▶ [EXERCISE AIM] Please transcribe the rows below word for word, from the line containing "Task: Select the Sun Strike spell icon" through the line containing "Action: tap(60, 221)", both included, and leave the pictures out of your copy.
-- start of DATA TO USE --
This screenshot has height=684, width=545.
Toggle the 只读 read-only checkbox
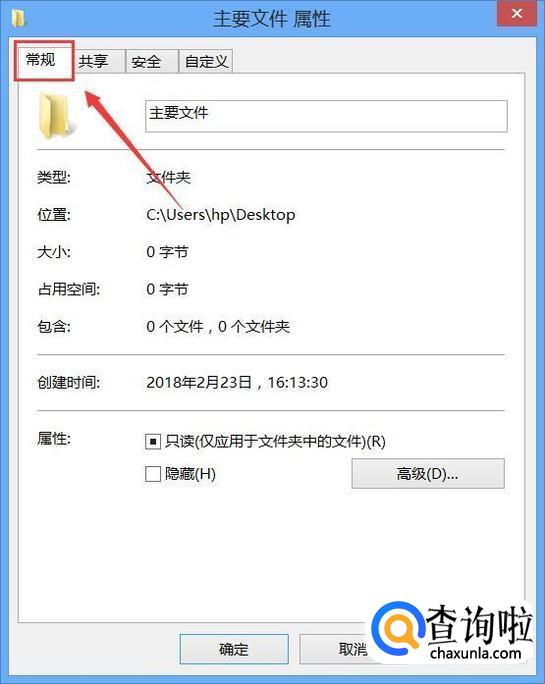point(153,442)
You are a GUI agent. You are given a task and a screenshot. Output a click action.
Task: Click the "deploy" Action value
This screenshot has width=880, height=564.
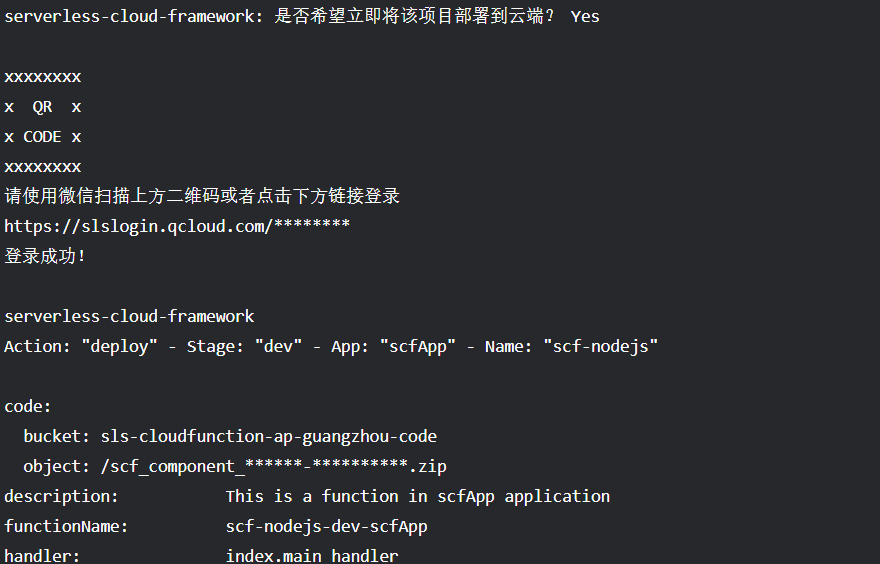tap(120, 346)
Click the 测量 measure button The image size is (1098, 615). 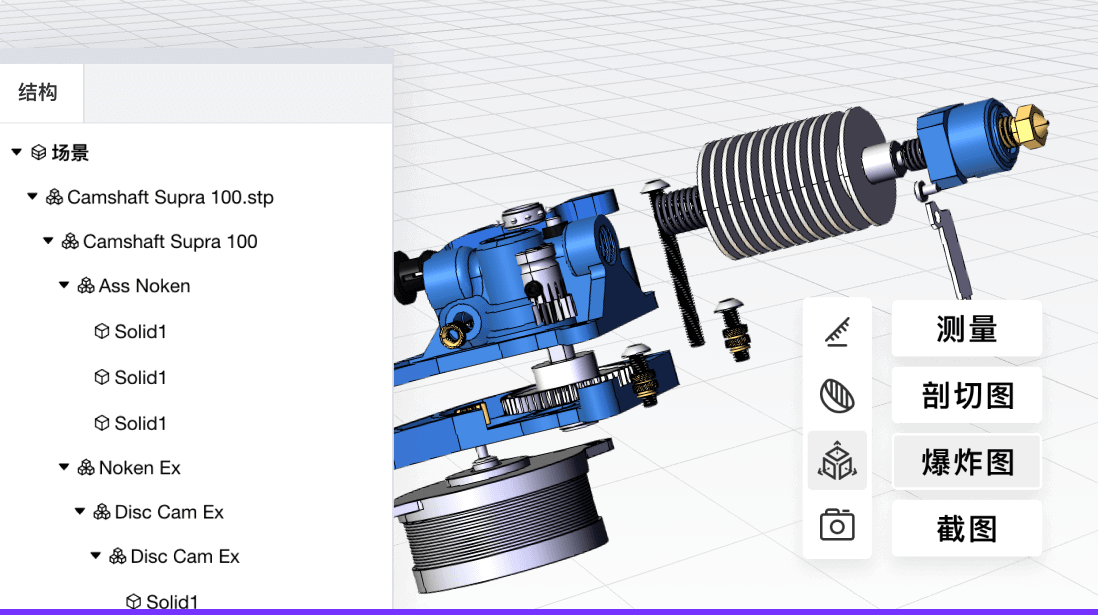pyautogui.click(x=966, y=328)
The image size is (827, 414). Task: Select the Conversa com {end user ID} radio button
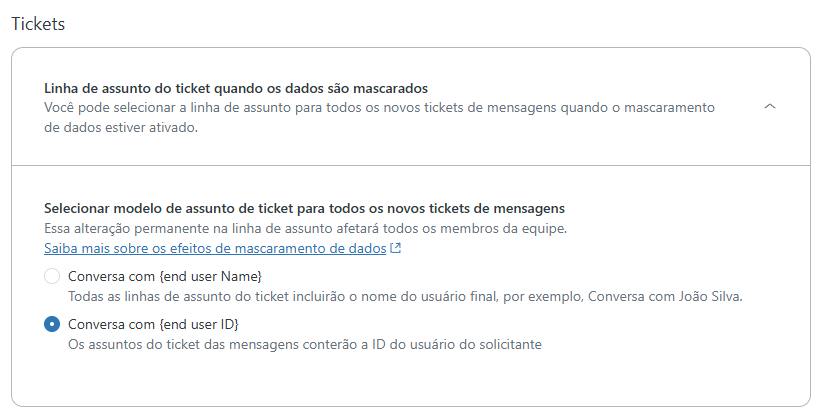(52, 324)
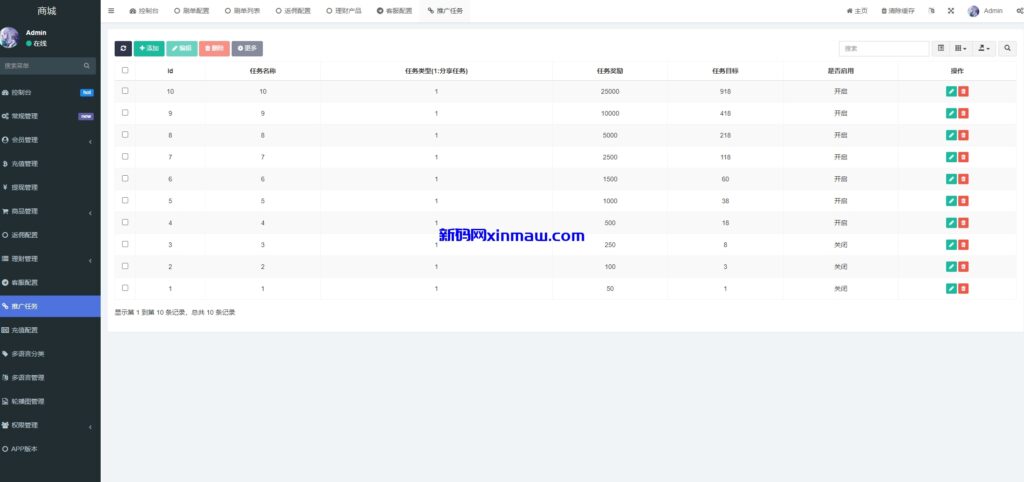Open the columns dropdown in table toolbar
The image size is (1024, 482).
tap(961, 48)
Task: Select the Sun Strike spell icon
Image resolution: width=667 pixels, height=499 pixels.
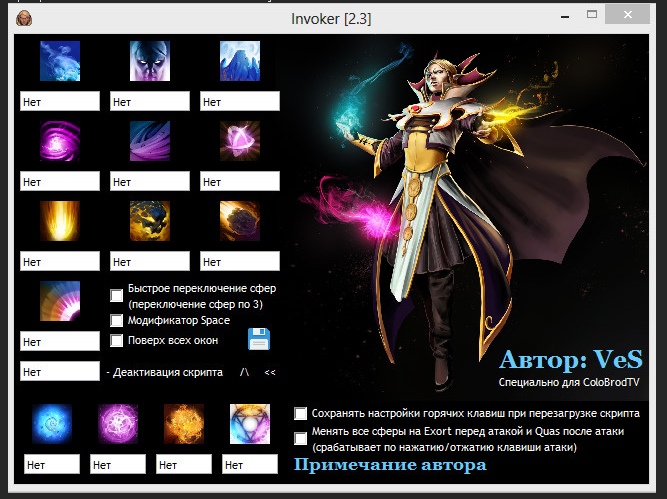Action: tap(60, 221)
-- end of DATA TO USE --
-- start of DATA TO USE --
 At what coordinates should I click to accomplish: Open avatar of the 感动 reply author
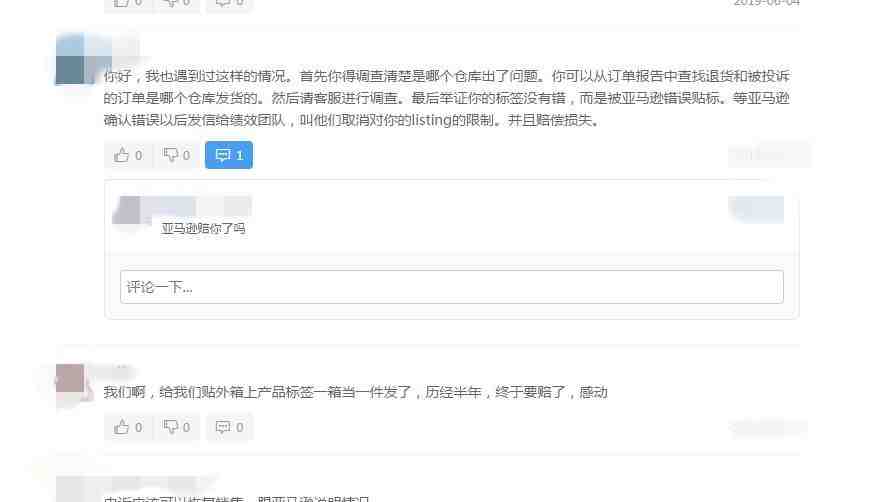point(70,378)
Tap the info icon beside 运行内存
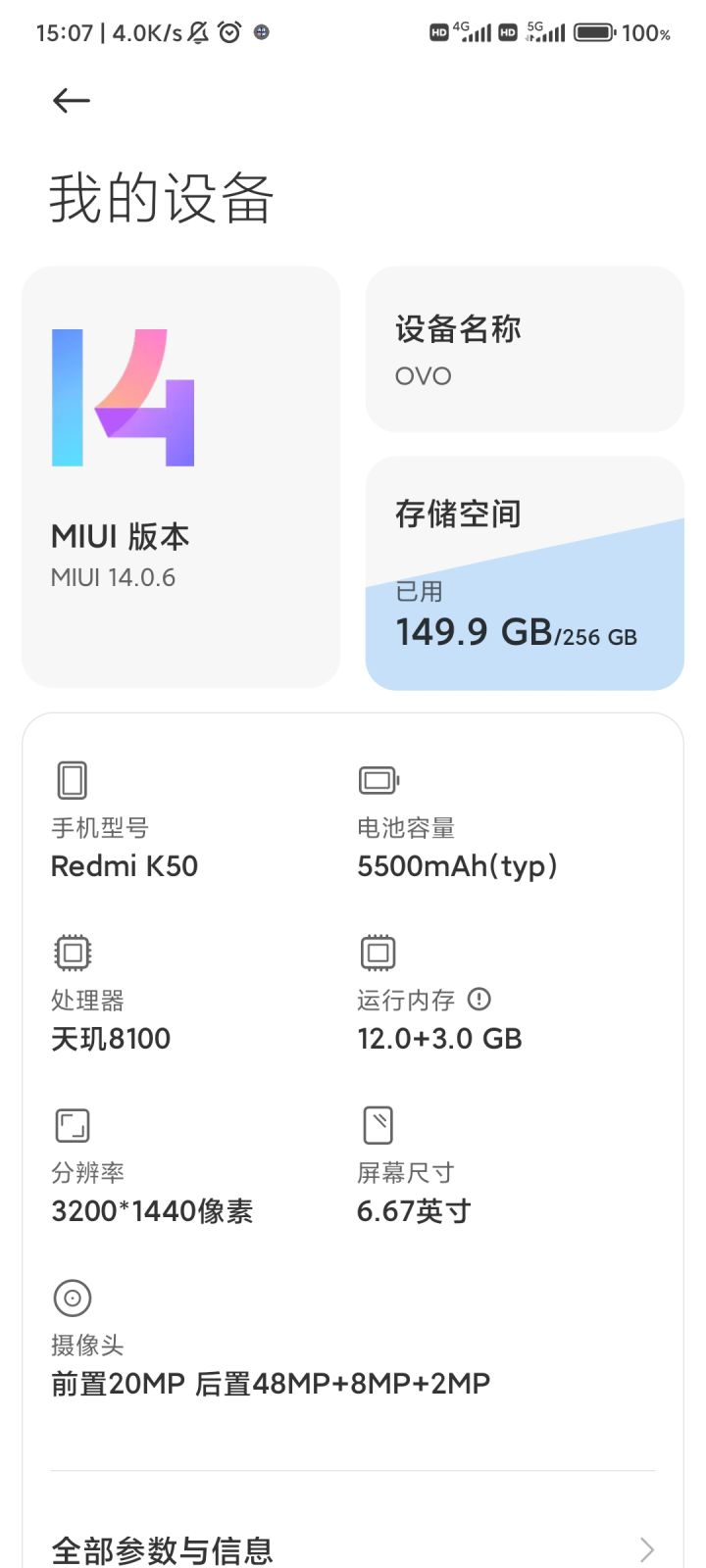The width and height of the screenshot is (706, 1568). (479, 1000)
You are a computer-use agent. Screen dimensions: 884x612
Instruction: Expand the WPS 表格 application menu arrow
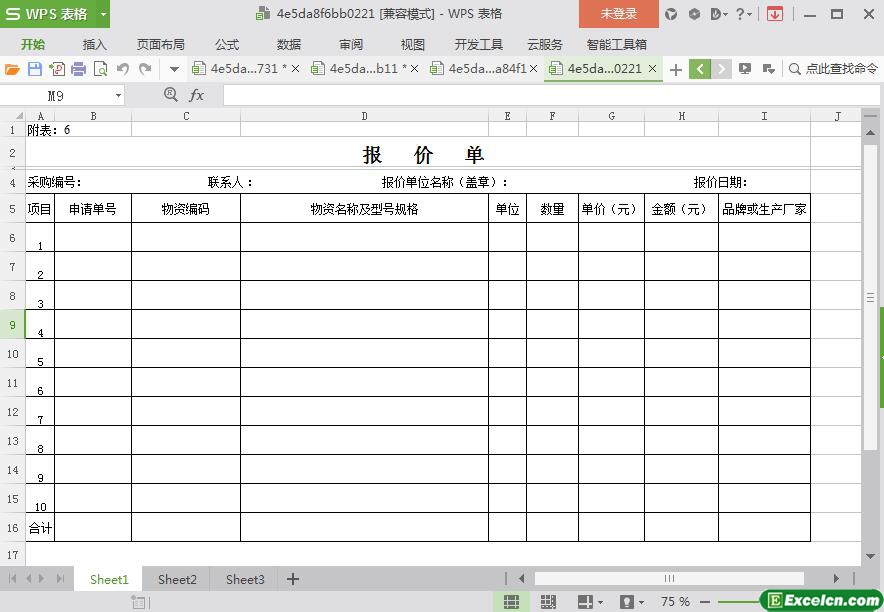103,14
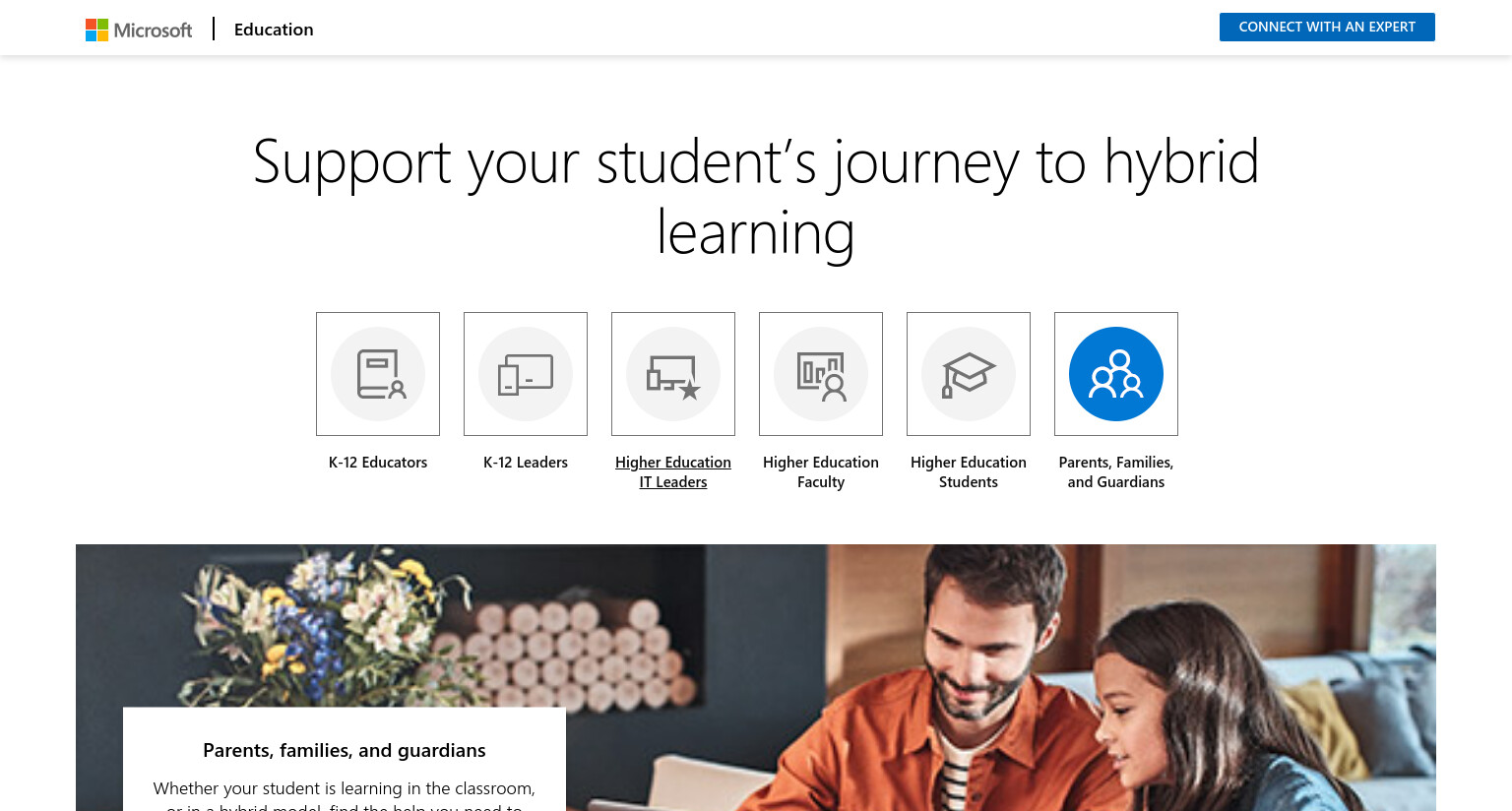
-- end of DATA TO USE --
▶ [SOLUTION]
Task: Select the Sun Strike spell icon
Image resolution: width=667 pixels, height=499 pixels.
Action: tap(60, 221)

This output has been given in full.